Have fun with your flirty texts with your hot co-worker, yeah, that's good marriage practice.

.


----------



## Cosmos (May 4, 2012)

My advice is to stop giving your wife reason to think that you're cheating. Period.


----------



## Coffee Amore (Dec 15, 2011)

I'm not sure why you posted the question as you do not seem interested in any answers other than those that confirm what you want to hear.



coupdegrace said:


> Alyssa is like one of my guy friends, just happens to be a girl, so once I set the boundaries early on, that was it.


Sure, you probably think your guy friends also have bodies to die for, are attracted to you, call them "sugar", and receive flirty texts from them too. Nothing out of the ordinary there..


----------



## coupdegrace (Oct 15, 2012)

Theseus said:


> Keep in mind that you are on TAM, where almost anything and everything people do with others can be considered cheating (some on this forum are so extreme, that they think looking at porn is cheating).
> 
> Personally, I wouldn't consider using flirty pet names as cheating, nor does that rise to the level of an emotional affair - assuming that's all it was.
> 
> I recommend you simply tell your wife everything you've told us here, including how it was an ego boost. Then simply cut the flirty banter. Life is too short to let an issue like this turn into a crisis.


You're right. No matter what you do and no matter the circumstances, you're considered a cheating piece of crap. 

Thanks to the responses, I now know how she feels, which was my desired outcome... and I have already told my wife everything and apologized. Like I said, I don't hide anything from her and never felt like I needed to. 



Faithful Wife said:


> Ok I guess you're right....just tell your wife to mind her own freaking business....sure, that's the right move.
> 
> Have fun with your flirty texts with your hot co-worker, yeah, that's good marriage practice.
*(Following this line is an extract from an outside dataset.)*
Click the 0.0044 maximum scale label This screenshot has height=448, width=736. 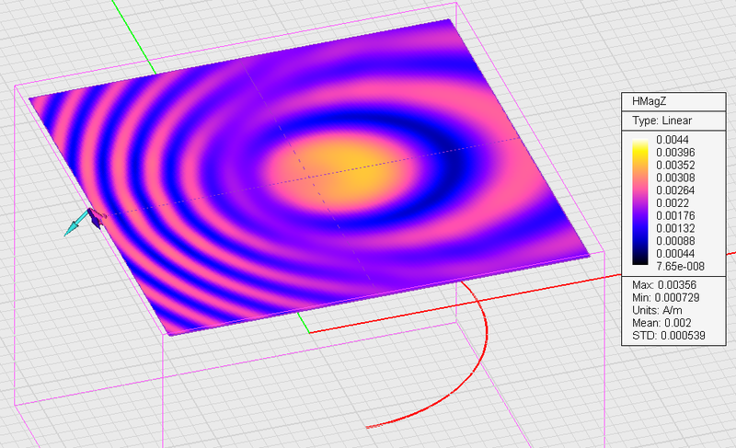673,139
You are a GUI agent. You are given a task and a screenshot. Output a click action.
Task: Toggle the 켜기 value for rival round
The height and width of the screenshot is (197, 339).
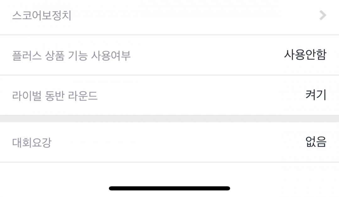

The flirty texts weren't continual. They occured on one (1) day and because work was slow and I was bored, I decided to play along with her. That's all. It wasn't over a long period of time. All of the other texts were regarding work.


----------



## Coffee Amore (Dec 15, 2011)

I'm not one of those on TAM who opposes opposite sex friendships. I've written many times about how I have platonic OSF. But I wouldn't be friends with someone who flirted with me and I wouldn't call them some endearment, not even once.

We don't have affairs because we're being careless so much as because we aren't being cautious enough. We take too much for granted and one of the things we take for granted is that infidelity is a line we can't cross. It isn't a line at all, it's a direction and once we're going that way we are doomed to failure to protect our vows.


----------



## waiwera (Sep 8, 2009)

Coffee Amore said:


> Sure, you probably think your guy friends also have bodies to die for, are attracted to you, call them "sugar", and receive flirty texts from them too. Nothing out of the ordinary there..


:iagree:

See... this is where your story falls apart OP.

You've crossed lines and you know it!


----------



## coupdegrace (Oct 15, 2012)

Cosmos said:


> My advice is to stop giving your wife reason to think that you're cheating. Period.


I haven't given a reason. I didn't hide my phone, wasn't acting guilty about anything and was completely forthcoming with her.



Coffee Amore said:


> I'm not sure why you posted the question as you do not seem interested in any answers other than those that confirm what you want to hear.
> 
> Sure, you probably think your guy friends also have bodies to die for, are attracted to you, call them "sugar", and receive flirty texts from them too. Nothing out of the ordinary there..


Actually, I wanted to get everyone else's perspective. Not once have I insulted anyone or told anyone, "YOU'RE WRONG and completely off base" or anything like that. I apologize if anything I said came across that way.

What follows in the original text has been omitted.